Fill syringe with brine solution and inject solution into meat piercing every 1/2 to 3/4 of an inch to the thickness of the meat.  Continue to inject as the needle is withdrawn. The idea is to get as much brine in the interior of the meat as is possible. You cannot over do it! The muscle will swell greatly with the injected brine. Much of the brine will leak back out of the puncture holes and thus it is best to hold the meat over the crock as this process proceeds. Just keep poking it on all sides and from all angles until it is so perforated that when you inject more brine in a new spot, it squirts out the other holes. Do this with all the pieces of meat prepared.

When injection is complete, measure out 1 1/2 tablespoon of pickling spice and put it in the remaining brine and stir until it gets soaked up and sort of sinks.

Next place the meat in the brine. The bowl must be large enough to allow the meat to fit loosely - do not pack it in. There must be enough brine to completely cover the meat. Use a plate and weight it with a saucer or two to hold the meat down as it will want to float to the surface.

Refrigerate at 34 to 38 deg for 5 to 10 days. 
Every second or third day turn the meat - reposition in bowl so new places on the meat contact the other pieces of meat exposing all sides to the brine. While turning the meat it is important to check for sliminess on the meat and or scum on the surface of the brine. Skim any scum off before removing meat to turn. If meat gets slimy, discard the brine wash the meat well in cool water and prepare a new batch of brine in which to submerge the meat. Re-refrigerated and watch it very closely for continued development of slime.

Once the 5-10 day immersion is complete remove meat drain and package for freezer as you would any other meat to be frozen. I double wrap. I also experimented and left one batch in for 14 days. It was the most tender of the several batches I did last fall. I had no problems with bacterial slime on the deer and elk, just with the snow goose breasts and legs. Don't know if it was the shot holes in the breasts or the bones in the legs that caused the problem. Will experiment with that again this fall.

Don't screw up and put the pickling spices in before finishing the injection. The seeds will plug up the hypo needle faster than fast! When I do this whole process, I do a double or triple batch of brine for a 12 and a 16 quart bowls.   Try it with a small batch first.
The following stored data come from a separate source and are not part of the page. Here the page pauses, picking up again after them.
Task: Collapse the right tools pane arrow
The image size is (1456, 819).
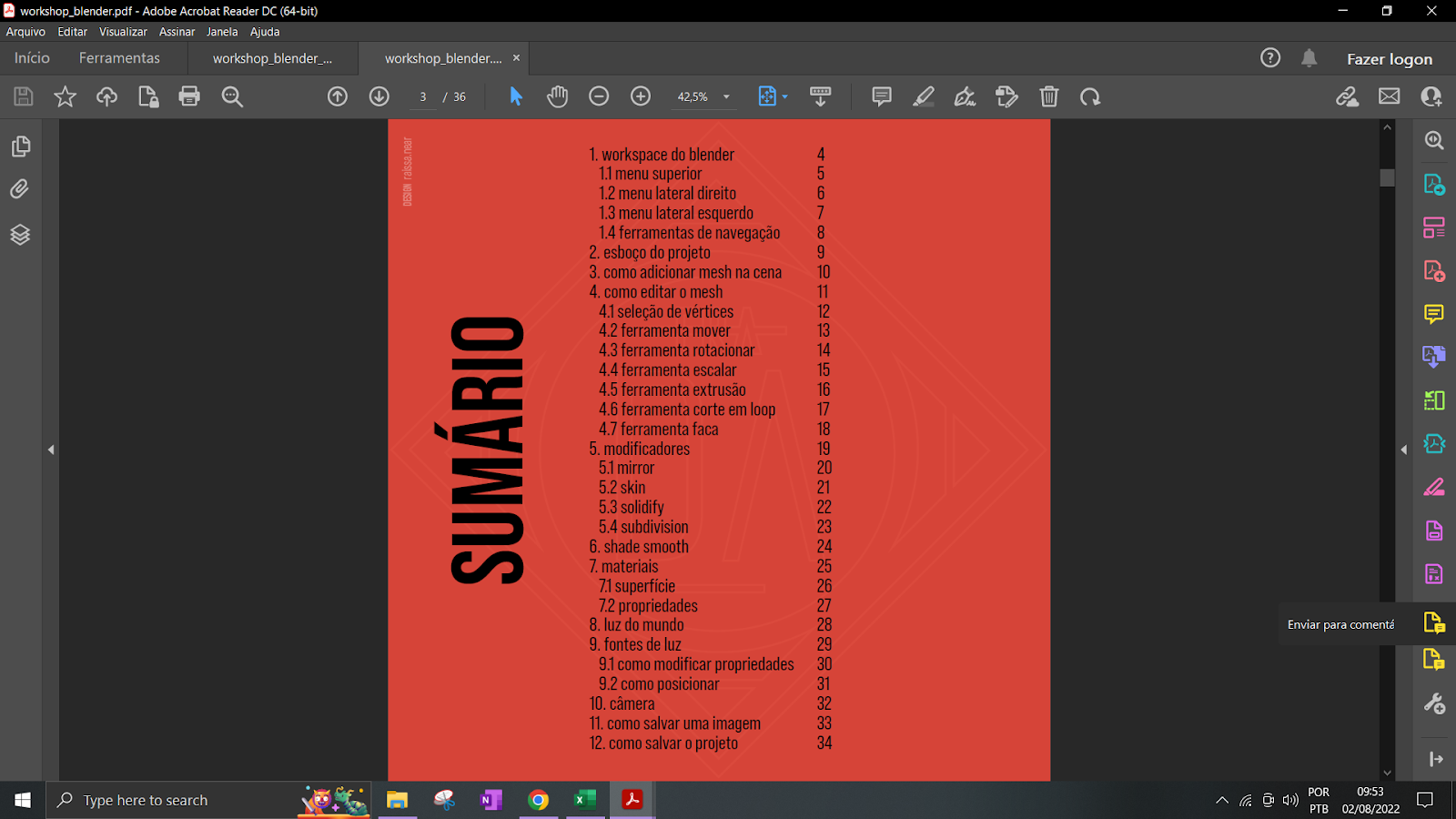Action: coord(1403,450)
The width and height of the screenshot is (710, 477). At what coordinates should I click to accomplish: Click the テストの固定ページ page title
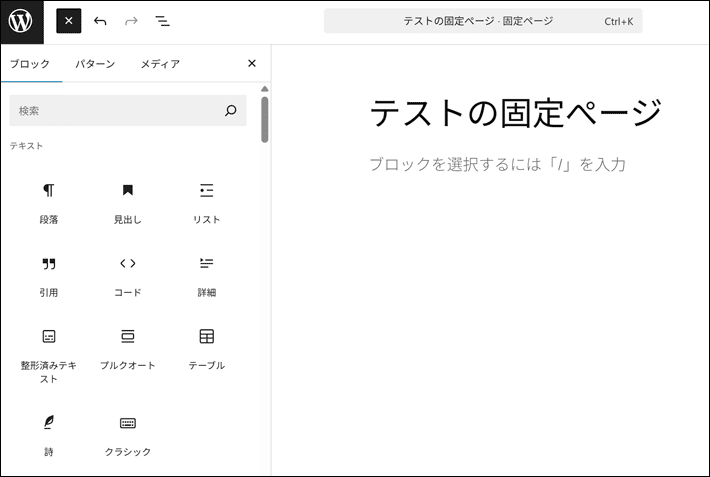pyautogui.click(x=516, y=113)
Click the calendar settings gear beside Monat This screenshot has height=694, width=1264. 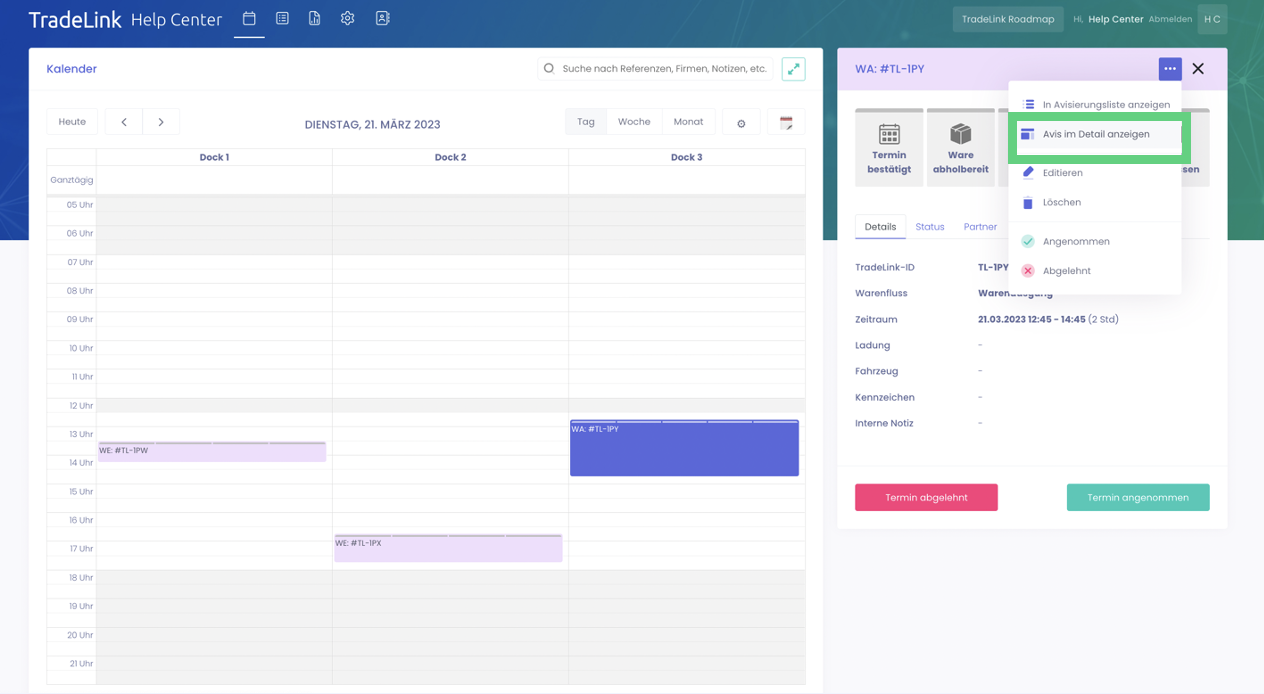coord(741,123)
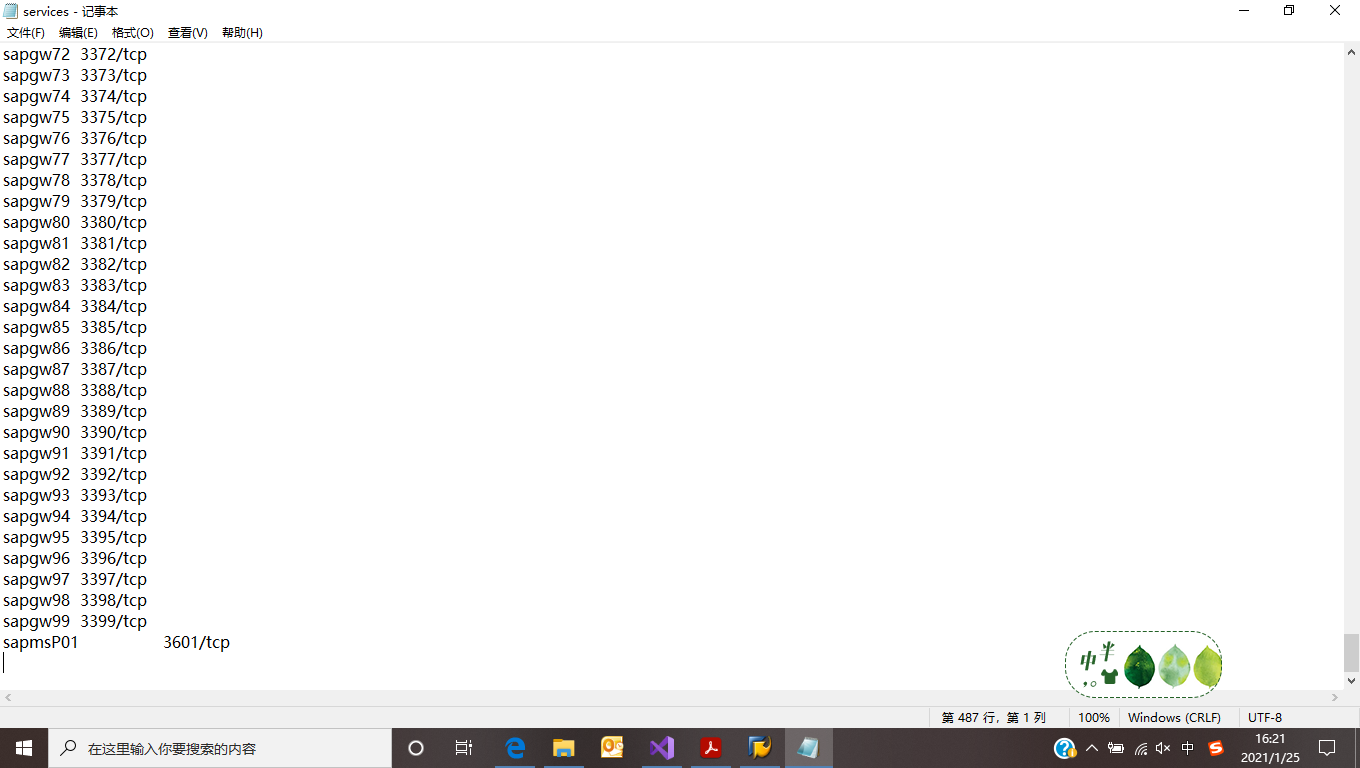Open Task View on the taskbar
The width and height of the screenshot is (1360, 768).
(464, 747)
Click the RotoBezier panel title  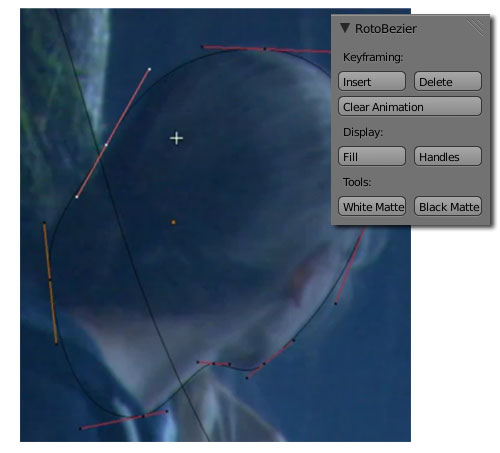click(x=386, y=29)

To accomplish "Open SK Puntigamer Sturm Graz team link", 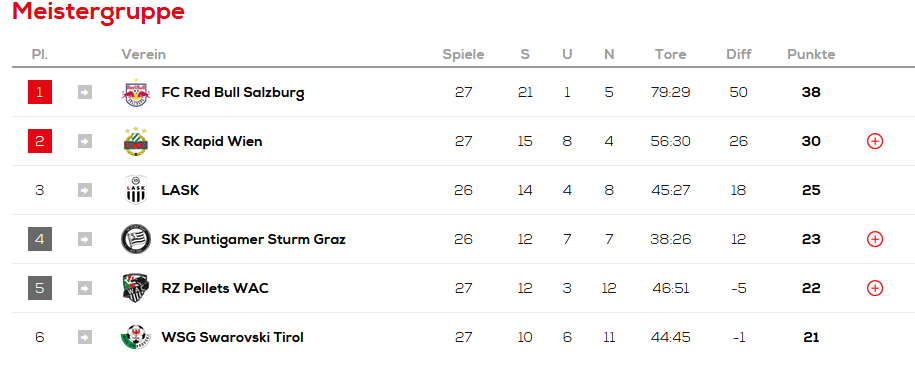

Good luck.

This recipe was sent to me by Doug in Lady Lake
Pickled Venison Heart

1 med. onion
Pickling spices
Add salt to hot water until it wont absorb any more
Add 3/4 tblsp pickling spices (more or less to taste)
Slice onion in and add to salt water
Add heart and cover with liquid. 
Keep heart submerged over night 8-12 hours remove from liquid and cook like corned beef *note* I like to cook mine in sour kraut.

This recipe was sent to me by Leonard Gilpin
Pickled eggs and deer heart

Bring to a boil:
2 cans sliced red beets
1 cup vinegar
3/4 cup sugar,
1 Tbs salt

Let cool.
Next slowly boil deer heart with garlic, salt and pepper to taste.  In an other pot hard boil 6 to 12 eggs. When heart is cooked through, slice into1/4 inch thick pieces. Add heart, eggs, 1 med sliced onion, and 1 Tbs pickling spice to brine. Refrigerate for 4 to 5 days.

Venison Submarine Sandwich
1 qt. canned venison
2 tablespoons flour
1/2 cup milk
Sandwich buns

Empty contents of 1 qt. jar of canned venison into a 10 in. pan. Pick out and discard the hard suet.  Heat the venison until boiling.  Mix the flour and milk together. Add  to the venison, stirring constantly until thickened. If it gets too thick, add a little water.  Spoon onto the open sandwich buns. Top with mushrooms and, if you wish, onions.  Cover with Cheese. Microwave on medium high until heated through. 

Pickled Deer Heart
Deer heart
 3 cups vinegar
 2 cups sugar
 2 tablespoons pickle spices
 1 sliced onion

 Cut and clean heart. Soak for 1 hour in salt water. Cover with fresh water and boil until tender. Drain.  Combine vinegar, sugar, sliced onion and pickle spices. Heat just to boiling and pour mixture over heart which has been cooked and cut into bite sized pieces ready to serve after 4 - 5 days.